Nog steeds geen concreet zicht op betaalde Vlaamse feestdag 

Er is nog geen concreet zicht wanneer 11 juli een betaalde feestdag voor alle Vlamingen zal zijn. Dat heeft Vlaams minister-president Matthias Diependaele (N-VA) in het Vlaams Parlement geantwoord op een vraag van Vlaams Parlementslid Chris Janssens (Vlaams Belang). “De politiek heeft al te vaak de naam een trage mallemolen te zijn en dat de invoering van een betaalde feestdag zo lang blijft duren, helpt allerminst bij dit negatieve imago”, aldus Janssens.

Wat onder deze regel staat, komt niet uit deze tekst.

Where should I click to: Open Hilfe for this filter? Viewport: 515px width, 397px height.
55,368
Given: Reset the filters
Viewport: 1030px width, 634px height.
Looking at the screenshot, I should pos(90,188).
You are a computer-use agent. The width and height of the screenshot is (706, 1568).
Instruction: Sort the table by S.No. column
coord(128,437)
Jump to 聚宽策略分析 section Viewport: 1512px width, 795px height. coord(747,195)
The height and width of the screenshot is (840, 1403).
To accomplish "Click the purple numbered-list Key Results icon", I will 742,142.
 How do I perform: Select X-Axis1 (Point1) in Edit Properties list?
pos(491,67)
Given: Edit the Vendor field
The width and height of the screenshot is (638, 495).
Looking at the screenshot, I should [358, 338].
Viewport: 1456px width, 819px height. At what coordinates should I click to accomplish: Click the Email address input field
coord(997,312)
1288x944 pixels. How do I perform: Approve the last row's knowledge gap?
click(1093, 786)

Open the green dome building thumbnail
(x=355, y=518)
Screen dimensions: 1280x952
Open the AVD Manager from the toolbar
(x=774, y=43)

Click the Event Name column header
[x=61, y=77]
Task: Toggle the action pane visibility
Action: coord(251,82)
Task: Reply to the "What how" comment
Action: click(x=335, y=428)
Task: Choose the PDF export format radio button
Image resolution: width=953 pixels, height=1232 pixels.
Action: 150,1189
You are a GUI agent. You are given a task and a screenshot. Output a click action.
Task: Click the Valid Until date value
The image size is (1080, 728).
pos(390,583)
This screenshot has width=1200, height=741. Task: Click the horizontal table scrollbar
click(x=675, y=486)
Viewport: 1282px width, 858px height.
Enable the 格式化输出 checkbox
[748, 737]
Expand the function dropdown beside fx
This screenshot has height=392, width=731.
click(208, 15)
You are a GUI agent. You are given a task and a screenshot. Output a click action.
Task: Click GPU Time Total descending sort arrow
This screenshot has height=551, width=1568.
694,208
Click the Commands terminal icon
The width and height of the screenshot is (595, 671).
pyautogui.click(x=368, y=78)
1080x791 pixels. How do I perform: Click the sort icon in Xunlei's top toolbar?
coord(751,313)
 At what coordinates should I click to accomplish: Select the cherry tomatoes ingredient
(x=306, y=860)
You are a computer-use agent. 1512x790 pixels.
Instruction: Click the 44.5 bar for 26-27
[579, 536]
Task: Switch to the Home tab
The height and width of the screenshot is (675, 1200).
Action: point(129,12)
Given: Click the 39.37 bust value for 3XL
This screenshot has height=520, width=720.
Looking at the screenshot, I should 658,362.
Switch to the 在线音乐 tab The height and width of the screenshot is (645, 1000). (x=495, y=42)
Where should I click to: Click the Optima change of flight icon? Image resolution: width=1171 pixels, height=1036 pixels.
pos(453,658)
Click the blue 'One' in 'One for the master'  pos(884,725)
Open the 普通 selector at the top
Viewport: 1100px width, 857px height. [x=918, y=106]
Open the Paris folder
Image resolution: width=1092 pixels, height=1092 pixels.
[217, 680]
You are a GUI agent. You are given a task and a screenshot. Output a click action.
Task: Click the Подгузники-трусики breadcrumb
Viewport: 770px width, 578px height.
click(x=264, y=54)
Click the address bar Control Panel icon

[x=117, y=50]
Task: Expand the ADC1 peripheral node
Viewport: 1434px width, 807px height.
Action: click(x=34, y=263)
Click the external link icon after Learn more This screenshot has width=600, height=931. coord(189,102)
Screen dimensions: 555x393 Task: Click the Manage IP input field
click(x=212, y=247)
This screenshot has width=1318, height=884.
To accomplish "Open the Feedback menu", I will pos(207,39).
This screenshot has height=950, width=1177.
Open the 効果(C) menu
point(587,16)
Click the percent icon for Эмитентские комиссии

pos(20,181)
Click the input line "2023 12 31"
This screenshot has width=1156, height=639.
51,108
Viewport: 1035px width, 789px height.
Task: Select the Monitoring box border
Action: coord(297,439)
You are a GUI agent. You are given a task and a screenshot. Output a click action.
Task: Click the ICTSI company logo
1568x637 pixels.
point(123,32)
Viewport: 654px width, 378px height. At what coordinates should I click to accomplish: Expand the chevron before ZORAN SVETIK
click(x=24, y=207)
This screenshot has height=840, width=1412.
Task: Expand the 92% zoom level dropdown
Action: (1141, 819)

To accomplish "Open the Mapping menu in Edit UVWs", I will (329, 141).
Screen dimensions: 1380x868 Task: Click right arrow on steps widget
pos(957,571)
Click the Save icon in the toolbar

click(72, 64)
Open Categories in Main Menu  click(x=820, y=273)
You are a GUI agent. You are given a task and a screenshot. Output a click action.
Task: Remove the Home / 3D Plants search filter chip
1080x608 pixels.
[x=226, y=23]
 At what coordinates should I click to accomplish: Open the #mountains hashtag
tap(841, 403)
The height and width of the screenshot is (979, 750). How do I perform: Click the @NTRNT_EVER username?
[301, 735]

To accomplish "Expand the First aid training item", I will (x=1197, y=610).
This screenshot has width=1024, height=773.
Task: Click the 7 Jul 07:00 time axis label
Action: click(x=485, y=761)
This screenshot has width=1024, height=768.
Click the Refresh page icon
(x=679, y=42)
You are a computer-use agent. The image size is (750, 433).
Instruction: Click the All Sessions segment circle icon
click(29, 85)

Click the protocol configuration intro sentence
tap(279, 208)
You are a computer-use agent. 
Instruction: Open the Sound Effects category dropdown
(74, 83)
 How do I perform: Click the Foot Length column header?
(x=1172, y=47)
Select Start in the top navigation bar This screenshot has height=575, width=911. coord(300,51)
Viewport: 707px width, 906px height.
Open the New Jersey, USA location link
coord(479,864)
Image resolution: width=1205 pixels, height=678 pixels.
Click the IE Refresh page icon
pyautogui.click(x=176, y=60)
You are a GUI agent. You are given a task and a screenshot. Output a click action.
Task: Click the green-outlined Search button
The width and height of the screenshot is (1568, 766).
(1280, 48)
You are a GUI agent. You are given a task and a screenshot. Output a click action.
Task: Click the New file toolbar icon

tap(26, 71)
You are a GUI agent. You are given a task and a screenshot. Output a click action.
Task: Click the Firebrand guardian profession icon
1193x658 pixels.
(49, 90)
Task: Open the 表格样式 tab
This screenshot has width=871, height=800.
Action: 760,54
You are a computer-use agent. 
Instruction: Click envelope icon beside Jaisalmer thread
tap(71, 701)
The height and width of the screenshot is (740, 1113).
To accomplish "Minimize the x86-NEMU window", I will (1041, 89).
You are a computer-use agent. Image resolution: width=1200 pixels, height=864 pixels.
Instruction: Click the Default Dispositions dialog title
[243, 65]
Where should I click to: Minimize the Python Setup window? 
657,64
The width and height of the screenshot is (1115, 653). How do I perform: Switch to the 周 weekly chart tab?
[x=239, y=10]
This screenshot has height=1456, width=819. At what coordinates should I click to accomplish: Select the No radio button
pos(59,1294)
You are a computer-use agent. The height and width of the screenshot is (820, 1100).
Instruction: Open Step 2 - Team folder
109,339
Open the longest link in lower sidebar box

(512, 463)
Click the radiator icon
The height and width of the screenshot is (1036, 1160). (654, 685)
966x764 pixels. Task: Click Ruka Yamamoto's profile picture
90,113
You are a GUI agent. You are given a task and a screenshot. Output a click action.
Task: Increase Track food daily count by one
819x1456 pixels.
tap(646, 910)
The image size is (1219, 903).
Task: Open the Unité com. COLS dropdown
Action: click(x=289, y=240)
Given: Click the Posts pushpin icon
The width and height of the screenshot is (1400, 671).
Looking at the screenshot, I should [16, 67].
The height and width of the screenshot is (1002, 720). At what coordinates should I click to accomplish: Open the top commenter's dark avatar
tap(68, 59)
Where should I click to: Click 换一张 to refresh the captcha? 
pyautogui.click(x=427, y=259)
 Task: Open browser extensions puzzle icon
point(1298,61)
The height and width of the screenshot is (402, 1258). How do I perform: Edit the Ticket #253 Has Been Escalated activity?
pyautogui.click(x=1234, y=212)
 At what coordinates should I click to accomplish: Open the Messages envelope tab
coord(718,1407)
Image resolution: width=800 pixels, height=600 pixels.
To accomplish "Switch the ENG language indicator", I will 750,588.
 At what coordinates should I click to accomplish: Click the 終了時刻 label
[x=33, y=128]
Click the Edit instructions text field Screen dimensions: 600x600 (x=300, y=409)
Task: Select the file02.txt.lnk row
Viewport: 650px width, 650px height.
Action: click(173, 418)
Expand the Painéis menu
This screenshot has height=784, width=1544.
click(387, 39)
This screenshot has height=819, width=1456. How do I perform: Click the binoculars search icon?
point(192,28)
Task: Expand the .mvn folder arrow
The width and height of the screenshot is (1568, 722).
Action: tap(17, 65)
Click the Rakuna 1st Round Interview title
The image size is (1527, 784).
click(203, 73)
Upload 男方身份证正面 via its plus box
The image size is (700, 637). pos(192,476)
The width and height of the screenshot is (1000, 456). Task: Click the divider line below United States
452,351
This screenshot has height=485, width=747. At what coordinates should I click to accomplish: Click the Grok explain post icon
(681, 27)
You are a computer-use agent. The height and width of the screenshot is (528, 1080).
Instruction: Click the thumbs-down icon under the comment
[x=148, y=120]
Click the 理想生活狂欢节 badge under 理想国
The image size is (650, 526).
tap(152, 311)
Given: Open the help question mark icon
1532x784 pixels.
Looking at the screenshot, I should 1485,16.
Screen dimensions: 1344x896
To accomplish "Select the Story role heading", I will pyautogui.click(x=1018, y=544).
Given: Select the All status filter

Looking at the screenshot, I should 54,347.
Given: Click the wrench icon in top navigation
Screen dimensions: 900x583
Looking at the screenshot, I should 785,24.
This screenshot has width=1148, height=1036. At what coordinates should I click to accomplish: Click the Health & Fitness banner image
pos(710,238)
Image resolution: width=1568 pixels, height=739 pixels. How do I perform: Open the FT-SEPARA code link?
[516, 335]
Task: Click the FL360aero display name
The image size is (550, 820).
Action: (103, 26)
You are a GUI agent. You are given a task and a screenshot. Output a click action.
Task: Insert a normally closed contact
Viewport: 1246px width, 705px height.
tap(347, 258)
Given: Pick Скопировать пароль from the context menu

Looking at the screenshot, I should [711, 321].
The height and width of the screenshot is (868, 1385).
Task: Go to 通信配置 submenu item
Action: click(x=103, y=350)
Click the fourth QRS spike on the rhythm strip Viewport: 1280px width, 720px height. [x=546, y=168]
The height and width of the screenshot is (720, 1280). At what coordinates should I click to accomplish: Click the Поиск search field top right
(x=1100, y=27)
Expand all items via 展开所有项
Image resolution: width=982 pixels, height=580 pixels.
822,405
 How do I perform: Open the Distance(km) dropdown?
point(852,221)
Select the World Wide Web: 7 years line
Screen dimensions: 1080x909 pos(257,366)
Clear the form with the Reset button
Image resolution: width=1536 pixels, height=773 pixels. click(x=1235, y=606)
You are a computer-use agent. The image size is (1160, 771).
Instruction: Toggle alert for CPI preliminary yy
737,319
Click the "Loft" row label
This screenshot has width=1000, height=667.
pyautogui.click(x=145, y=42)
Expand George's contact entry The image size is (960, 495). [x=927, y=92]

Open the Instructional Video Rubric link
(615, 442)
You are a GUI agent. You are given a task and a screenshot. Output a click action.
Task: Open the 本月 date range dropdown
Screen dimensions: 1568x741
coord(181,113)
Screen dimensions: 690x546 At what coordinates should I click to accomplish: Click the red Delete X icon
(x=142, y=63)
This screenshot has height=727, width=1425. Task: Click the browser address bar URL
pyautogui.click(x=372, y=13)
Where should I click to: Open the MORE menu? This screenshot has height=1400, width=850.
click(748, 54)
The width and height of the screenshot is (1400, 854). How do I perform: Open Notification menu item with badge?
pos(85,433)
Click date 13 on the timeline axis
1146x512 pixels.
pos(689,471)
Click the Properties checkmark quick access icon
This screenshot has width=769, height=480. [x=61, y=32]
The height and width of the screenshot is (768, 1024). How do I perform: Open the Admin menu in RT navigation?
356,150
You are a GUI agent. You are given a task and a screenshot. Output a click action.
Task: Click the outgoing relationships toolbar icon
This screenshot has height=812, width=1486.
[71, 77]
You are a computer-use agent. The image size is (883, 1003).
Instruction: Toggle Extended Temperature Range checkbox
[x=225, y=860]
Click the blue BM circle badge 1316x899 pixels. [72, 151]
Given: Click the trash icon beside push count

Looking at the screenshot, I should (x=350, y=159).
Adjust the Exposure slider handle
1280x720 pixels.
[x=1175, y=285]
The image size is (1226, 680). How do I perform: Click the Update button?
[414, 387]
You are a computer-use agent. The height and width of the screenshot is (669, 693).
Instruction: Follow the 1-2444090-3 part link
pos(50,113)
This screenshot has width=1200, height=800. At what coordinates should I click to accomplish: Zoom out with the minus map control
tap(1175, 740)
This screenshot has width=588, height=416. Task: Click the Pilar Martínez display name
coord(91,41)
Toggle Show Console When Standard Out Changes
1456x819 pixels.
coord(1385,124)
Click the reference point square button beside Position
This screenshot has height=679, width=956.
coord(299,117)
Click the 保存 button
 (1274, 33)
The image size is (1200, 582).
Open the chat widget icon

De Vlaamse feestdag is tot op heden nog steeds geen wettelijke betaalde feestdag voor alle Vlamingen. Enkel voor de Vlaamse ambtenaren en voor een klein deel van de private sector dat haar personeel die vrije dag op 11 juli vrijwillig toekent, is de Vlaamse feestdag ook een betaalde feestdag. Nochtans is er al meer dan een kwarteeuw in Vlaanderen consensus dat 11 juli een wettelijke betaalde feestdag moet zijn voor alle Vlamingen. Zo is er op 10 juli 1996 in het Vlaams Parlement al een resolutie gestemd die de minister-president opriep om bij de federale overheid aan te dringen op een volwaardige erkenning van 11 juli als wettelijke betaalde feestdag. 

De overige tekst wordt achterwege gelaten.